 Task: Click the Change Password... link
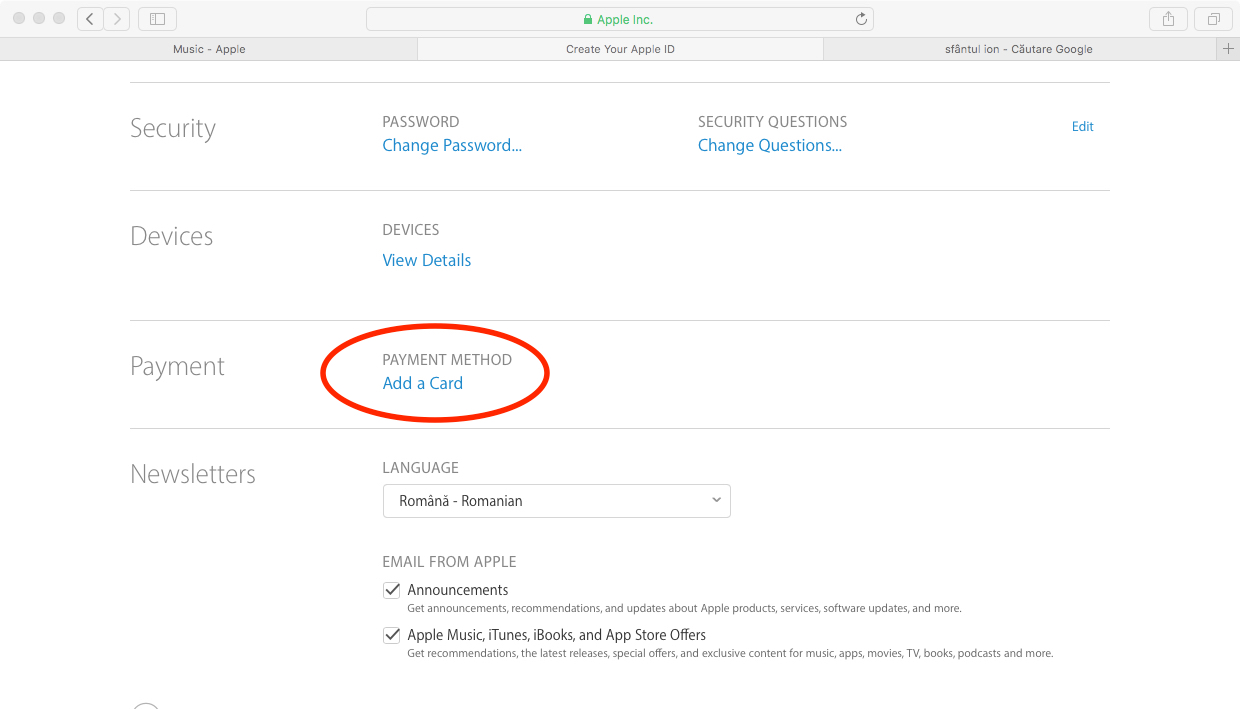click(452, 146)
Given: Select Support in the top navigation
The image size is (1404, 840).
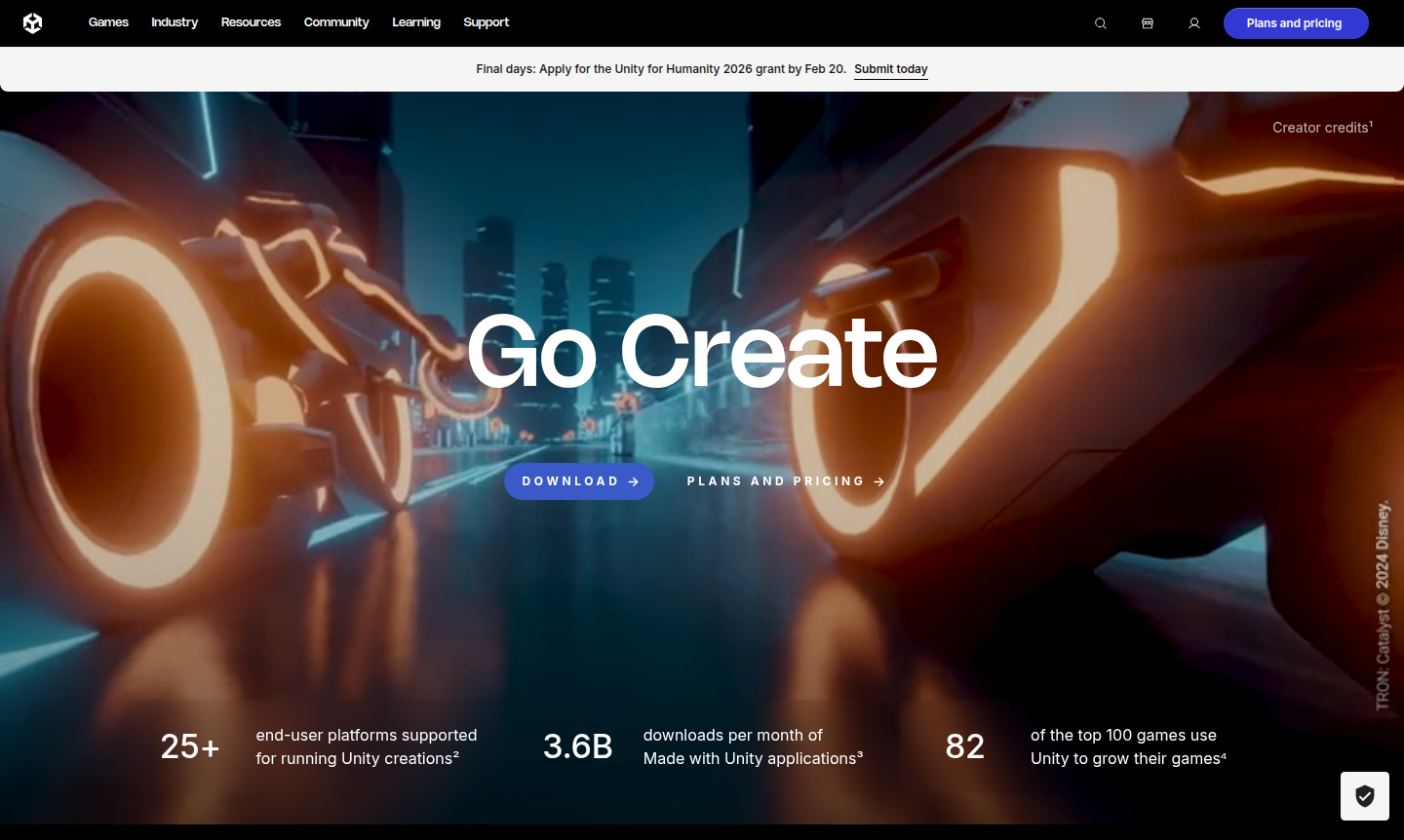Looking at the screenshot, I should click(x=487, y=22).
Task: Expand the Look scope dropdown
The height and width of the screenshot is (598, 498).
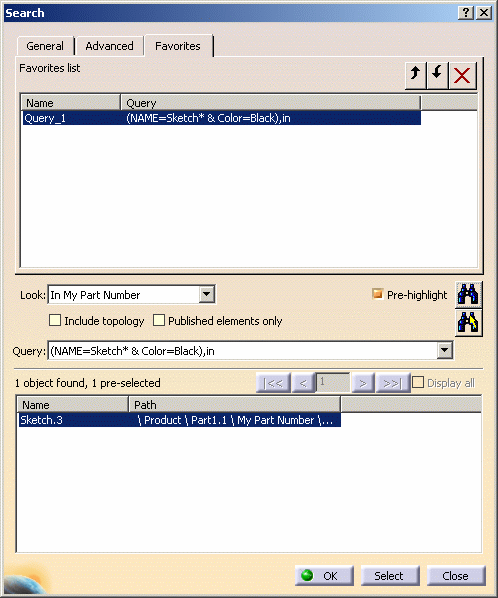Action: (x=206, y=294)
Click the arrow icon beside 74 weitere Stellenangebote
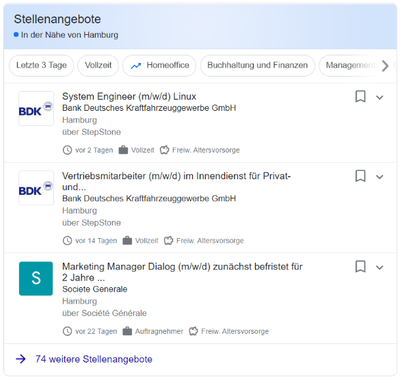 pos(21,359)
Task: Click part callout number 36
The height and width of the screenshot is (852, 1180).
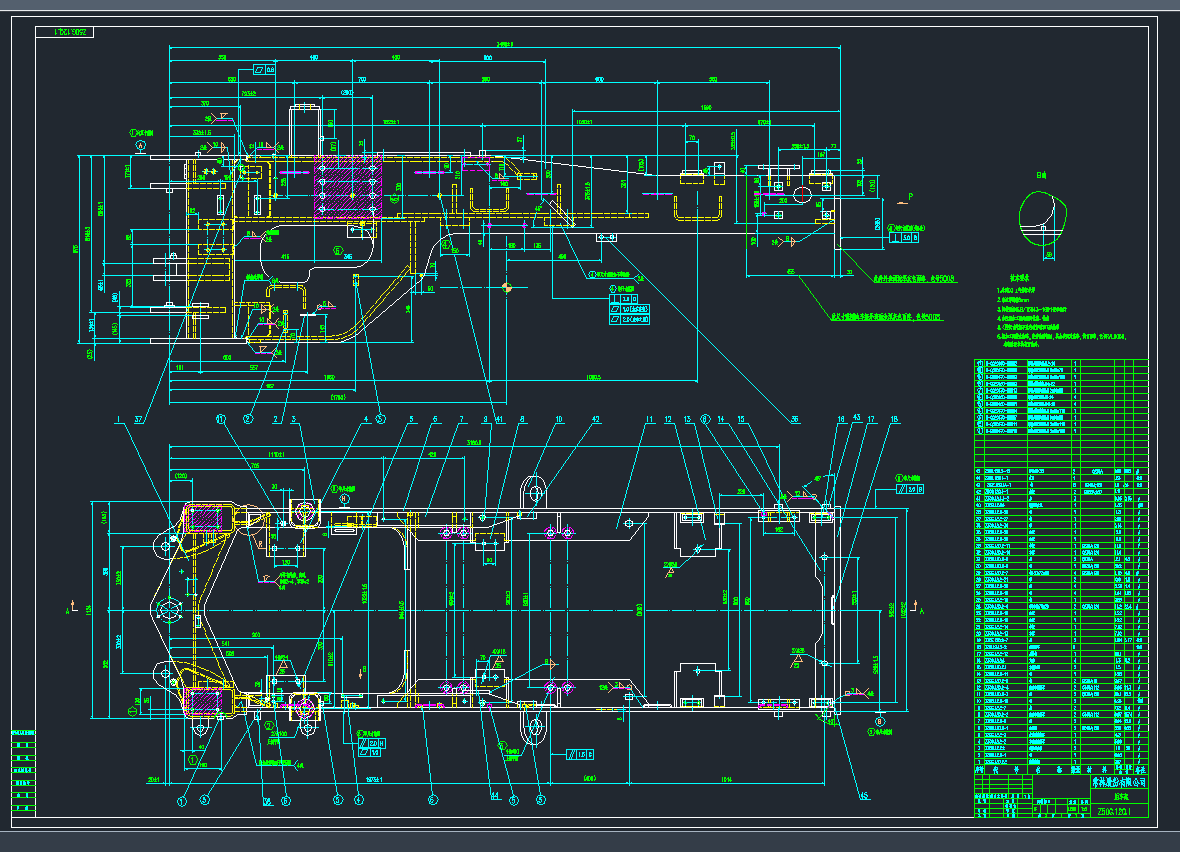Action: 795,419
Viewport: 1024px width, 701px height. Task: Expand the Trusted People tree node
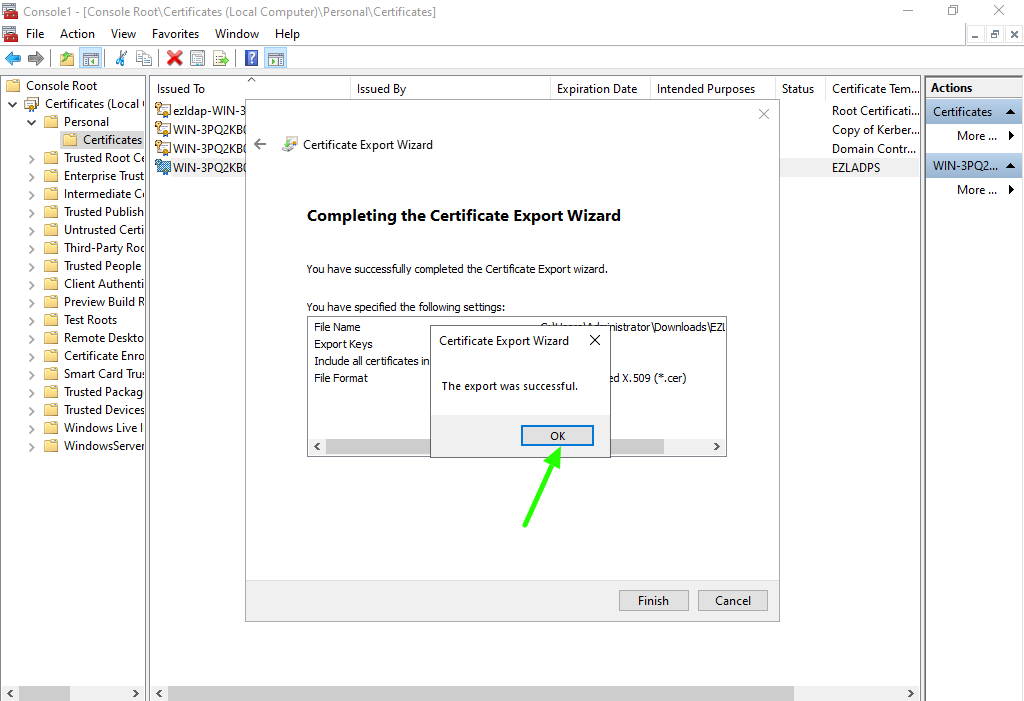coord(32,266)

-- -- --

» Aim of the task:
Reproduce every entry above word for word, leaving out the pictures.

» Task solution:
 Task: Click the Change Password... link
click(452, 146)
Given: Select Support in the top navigation
The image size is (1404, 840).
Looking at the screenshot, I should click(x=487, y=22).
Task: Expand the Look scope dropdown
The height and width of the screenshot is (598, 498).
Action: (x=206, y=294)
Click the arrow icon beside 74 weitere Stellenangebote
 pos(21,359)
Task: Click part callout number 36
The height and width of the screenshot is (852, 1180).
Action: 795,419
Viewport: 1024px width, 701px height. Task: Expand the Trusted People tree node
coord(32,266)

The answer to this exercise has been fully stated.